| layout | title | nav_order | has_children | parent |
|---|---|---|---|---|
default |
llama.cpp Tutorial - Chapter 1: Getting Started |
1 |
false |
llama.cpp Tutorial |
Welcome to Chapter 1: Getting Started with llama.cpp. In this part of llama.cpp Tutorial: Local LLM Inference, you will build an intuitive mental model first, then move into concrete implementation details and practical production tradeoffs.
Build llama.cpp from source and run your first LLM locally with optimized C/C++ inference.
llama.cpp enables fast, local LLM inference without Python dependencies. This chapter covers building the project and running your first model on CPU.
- C++ Compiler: GCC 7+ or Clang 6+ (MSVC on Windows)
- CMake: Version 3.12 or higher
- Git: For cloning the repository
- GGUF Model File: A quantized model (we'll get one in this chapter)

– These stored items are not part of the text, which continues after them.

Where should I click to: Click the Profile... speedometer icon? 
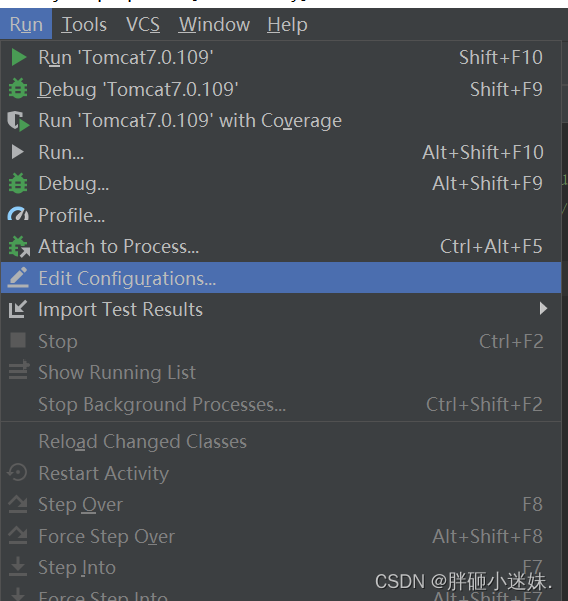click(18, 215)
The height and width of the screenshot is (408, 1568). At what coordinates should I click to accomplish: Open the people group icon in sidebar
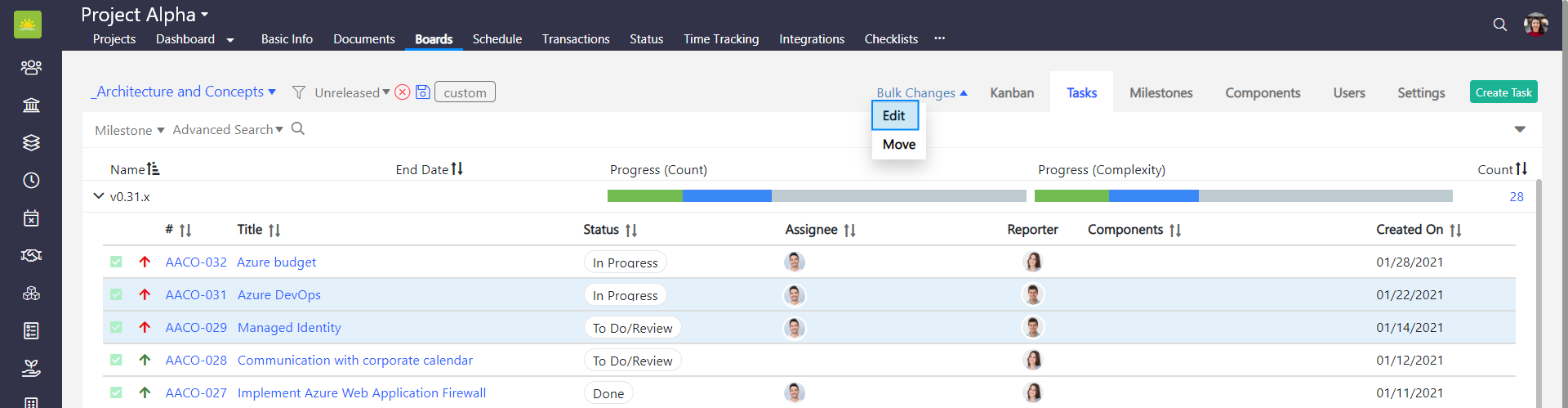pyautogui.click(x=31, y=67)
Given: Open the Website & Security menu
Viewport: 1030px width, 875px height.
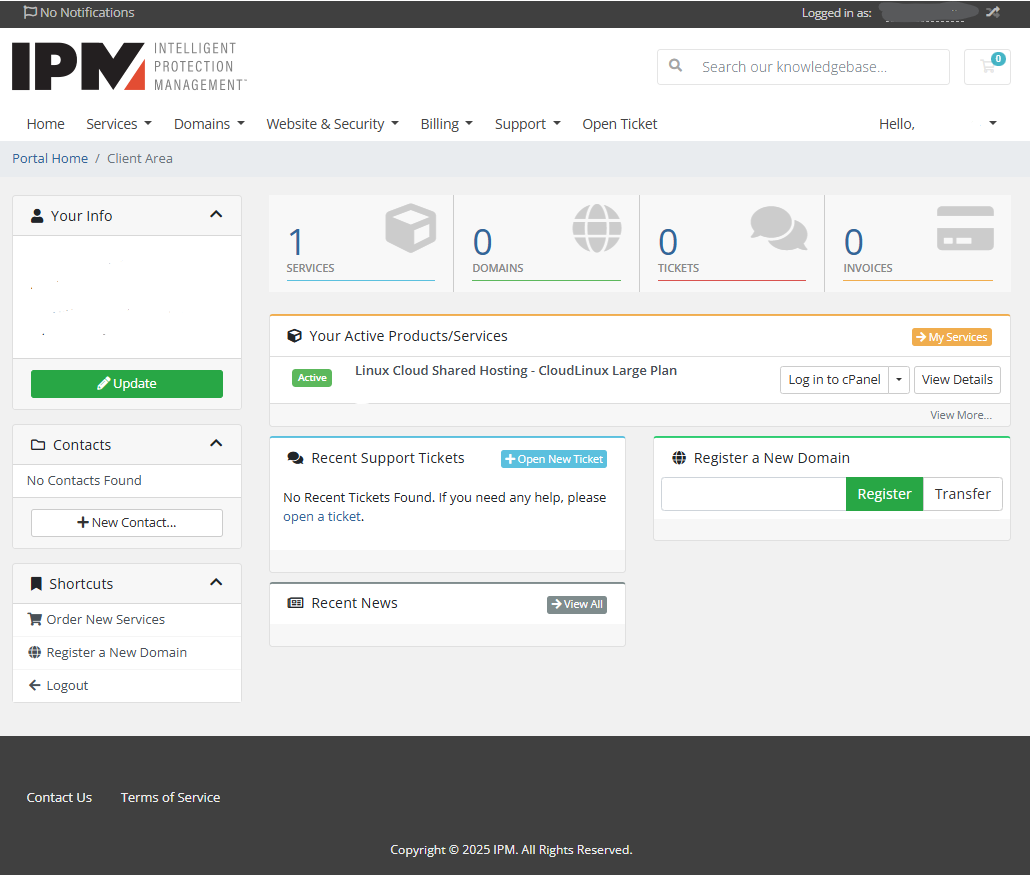Looking at the screenshot, I should [332, 124].
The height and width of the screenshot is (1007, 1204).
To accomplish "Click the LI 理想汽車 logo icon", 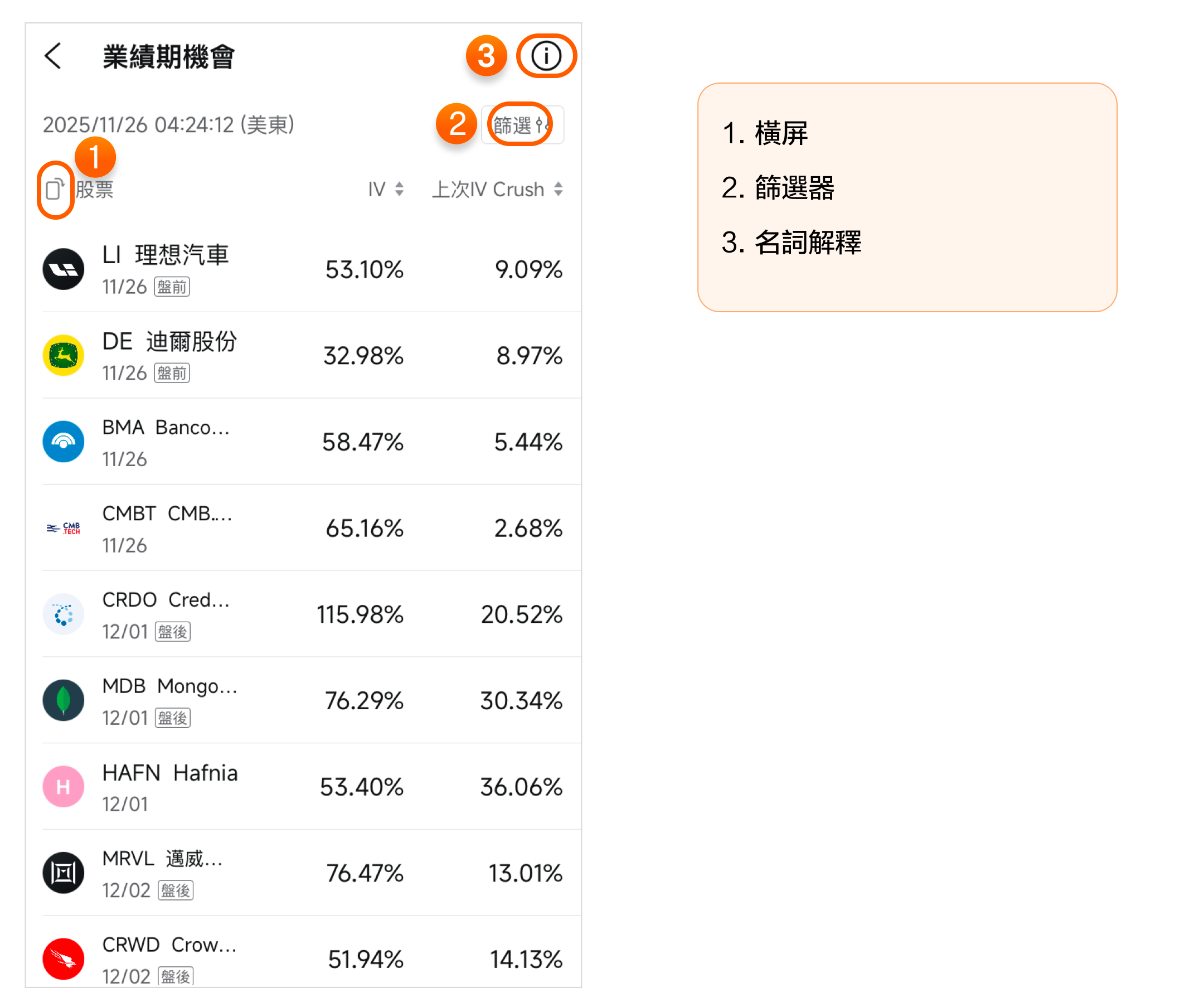I will coord(64,269).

| Component | Minimum | Recommended |
|---|---|---|
| RAM | 4GB | 16GB+ |
| Storage | 2GB free | 10GB+ for models |
| CPU | x64 with AVX2 | Modern CPU with AVX-512 |
# Clone the repository
git clone https://github.com/ggerganov/llama.cpp
cd llama.cpp
# Build with CMake (recommended)
mkdir build
cd build
cmake .. -DCMAKE_BUILD_TYPE=Release
make -j$(nproc)
# Or use the build script (alternative)
cd ..
./scripts/build.sh# Install dependencies
brew install cmake
# Clone and build
git clone https://github.com/ggerganov/llama.cpp
cd llama.cpp
# Build with Metal support (M1/M2/M3)
cmake -B build -DCMAKE_BUILD_TYPE=Release -DLLAMA_METAL=ON
cmake --build build --config Release -j$(sysctl -n hw.ncpu)
# Copy Metal shader
cp build/bin/ggml-metal.metal .# Install build dependencies
sudo apt update
sudo apt install build-essential cmake git
# Clone and build
git clone https://github.com/ggerganov/llama.cpp
cd llama.cpp
# Build with CPU optimizations
cmake -B build -DCMAKE_BUILD_TYPE=Release -DLLAMA_AVX=ON -DLLAMA_AVX2=ON -DLLAMA_AVX512=ON
cmake --build build --config Release -j$(nproc)# Install dependencies (via Chocolatey or manual)
# choco install cmake git
# Clone and build
git clone https://github.com/ggerganov/llama.cpp
cd llama.cpp
# Build with Visual Studio
cmake -B build -G "Visual Studio 17 2022"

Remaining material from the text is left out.